Goal of the exercise: Your answer should be the records below, repeated exactly as they stand.

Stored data
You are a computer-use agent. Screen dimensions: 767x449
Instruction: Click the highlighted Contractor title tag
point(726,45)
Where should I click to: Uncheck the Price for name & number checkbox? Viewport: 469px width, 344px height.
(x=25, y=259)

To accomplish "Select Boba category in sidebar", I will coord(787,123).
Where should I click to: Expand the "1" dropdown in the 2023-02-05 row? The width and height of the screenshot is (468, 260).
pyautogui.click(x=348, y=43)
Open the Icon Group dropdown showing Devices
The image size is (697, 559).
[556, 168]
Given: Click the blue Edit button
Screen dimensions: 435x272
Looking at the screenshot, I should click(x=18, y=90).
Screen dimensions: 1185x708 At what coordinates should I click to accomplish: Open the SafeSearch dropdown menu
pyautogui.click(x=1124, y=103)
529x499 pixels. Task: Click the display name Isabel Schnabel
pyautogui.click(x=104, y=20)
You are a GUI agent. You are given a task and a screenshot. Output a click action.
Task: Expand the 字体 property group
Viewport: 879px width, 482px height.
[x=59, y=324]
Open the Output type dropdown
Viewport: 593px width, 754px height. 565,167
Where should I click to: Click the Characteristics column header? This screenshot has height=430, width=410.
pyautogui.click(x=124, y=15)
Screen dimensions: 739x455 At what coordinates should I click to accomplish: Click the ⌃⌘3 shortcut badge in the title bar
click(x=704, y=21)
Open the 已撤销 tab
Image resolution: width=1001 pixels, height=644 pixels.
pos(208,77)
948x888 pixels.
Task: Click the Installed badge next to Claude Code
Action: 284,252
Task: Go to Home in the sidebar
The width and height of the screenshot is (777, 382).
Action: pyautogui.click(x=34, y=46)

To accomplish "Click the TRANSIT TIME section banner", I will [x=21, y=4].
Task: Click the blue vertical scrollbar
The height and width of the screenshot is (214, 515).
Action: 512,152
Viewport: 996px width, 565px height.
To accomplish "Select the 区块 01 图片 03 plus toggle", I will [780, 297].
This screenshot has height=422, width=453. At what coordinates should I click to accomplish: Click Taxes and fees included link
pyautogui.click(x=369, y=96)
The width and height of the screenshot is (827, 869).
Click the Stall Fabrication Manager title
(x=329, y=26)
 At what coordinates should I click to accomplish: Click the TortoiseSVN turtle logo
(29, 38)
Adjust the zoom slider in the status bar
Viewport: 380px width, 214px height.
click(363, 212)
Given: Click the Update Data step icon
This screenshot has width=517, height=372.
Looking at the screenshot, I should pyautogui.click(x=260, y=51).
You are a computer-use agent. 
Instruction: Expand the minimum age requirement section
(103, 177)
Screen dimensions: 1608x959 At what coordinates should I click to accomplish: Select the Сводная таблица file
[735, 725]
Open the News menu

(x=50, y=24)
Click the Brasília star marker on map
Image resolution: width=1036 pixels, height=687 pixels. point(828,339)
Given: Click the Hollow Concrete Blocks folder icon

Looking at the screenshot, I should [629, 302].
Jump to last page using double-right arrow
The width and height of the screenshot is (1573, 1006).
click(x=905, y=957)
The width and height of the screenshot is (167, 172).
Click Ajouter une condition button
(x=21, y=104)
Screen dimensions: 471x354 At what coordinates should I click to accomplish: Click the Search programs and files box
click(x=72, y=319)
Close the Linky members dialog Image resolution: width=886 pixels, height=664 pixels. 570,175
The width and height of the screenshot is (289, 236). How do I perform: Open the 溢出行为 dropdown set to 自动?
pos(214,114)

Response area:
You are a computer-use agent. Screen dimensions: 767x449
Instruction: Click the highlighted Contractor title tag
point(726,45)
Where should I click to: Uncheck the Price for name & number checkbox? Viewport: 469px width, 344px height.
(x=25, y=259)

To accomplish "Select Boba category in sidebar", I will coord(787,123).
Where should I click to: Expand the "1" dropdown in the 2023-02-05 row? The width and height of the screenshot is (468, 260).
pyautogui.click(x=348, y=43)
Open the Icon Group dropdown showing Devices
The image size is (697, 559).
[556, 168]
Given: Click the blue Edit button
Screen dimensions: 435x272
Looking at the screenshot, I should click(x=18, y=90).
Screen dimensions: 1185x708 At what coordinates should I click to accomplish: Open the SafeSearch dropdown menu
pyautogui.click(x=1124, y=103)
529x499 pixels. Task: Click the display name Isabel Schnabel
pyautogui.click(x=104, y=20)
You are a GUI agent. You are given a task and a screenshot. Output a click action.
Task: Expand the 字体 property group
Viewport: 879px width, 482px height.
[x=59, y=324]
Open the Output type dropdown
Viewport: 593px width, 754px height. 565,167
Where should I click to: Click the Characteristics column header? This screenshot has height=430, width=410.
pyautogui.click(x=124, y=15)
Screen dimensions: 739x455 At what coordinates should I click to accomplish: Click the ⌃⌘3 shortcut badge in the title bar
click(x=704, y=21)
Open the 已撤销 tab
Image resolution: width=1001 pixels, height=644 pixels.
pos(208,77)
948x888 pixels.
Task: Click the Installed badge next to Claude Code
Action: 284,252
Task: Go to Home in the sidebar
The width and height of the screenshot is (777, 382).
Action: pyautogui.click(x=34, y=46)

To accomplish "Click the TRANSIT TIME section banner", I will [x=21, y=4].
Task: Click the blue vertical scrollbar
The height and width of the screenshot is (214, 515).
Action: 512,152
Viewport: 996px width, 565px height.
To accomplish "Select the 区块 01 图片 03 plus toggle", I will [780, 297].
This screenshot has height=422, width=453. At what coordinates should I click to accomplish: Click Taxes and fees included link
pyautogui.click(x=369, y=96)
The width and height of the screenshot is (827, 869).
Click the Stall Fabrication Manager title
(x=329, y=26)
 At what coordinates should I click to accomplish: Click the TortoiseSVN turtle logo
(29, 38)
Adjust the zoom slider in the status bar
Viewport: 380px width, 214px height.
click(363, 212)
Given: Click the Update Data step icon
This screenshot has width=517, height=372.
Looking at the screenshot, I should pyautogui.click(x=260, y=51).
You are a computer-use agent. 
Instruction: Expand the minimum age requirement section
(103, 177)
Screen dimensions: 1608x959 At what coordinates should I click to accomplish: Select the Сводная таблица file
[735, 725]
Open the News menu

(x=50, y=24)
Click the Brasília star marker on map
Image resolution: width=1036 pixels, height=687 pixels. point(828,339)
Given: Click the Hollow Concrete Blocks folder icon

Looking at the screenshot, I should [629, 302].
Jump to last page using double-right arrow
The width and height of the screenshot is (1573, 1006).
click(x=905, y=957)
The width and height of the screenshot is (167, 172).
Click Ajouter une condition button
(x=21, y=104)
Screen dimensions: 471x354 At what coordinates should I click to accomplish: Click the Search programs and files box
click(x=72, y=319)
Close the Linky members dialog Image resolution: width=886 pixels, height=664 pixels. 570,175
The width and height of the screenshot is (289, 236). How do I perform: Open the 溢出行为 dropdown set to 自动?
pos(214,114)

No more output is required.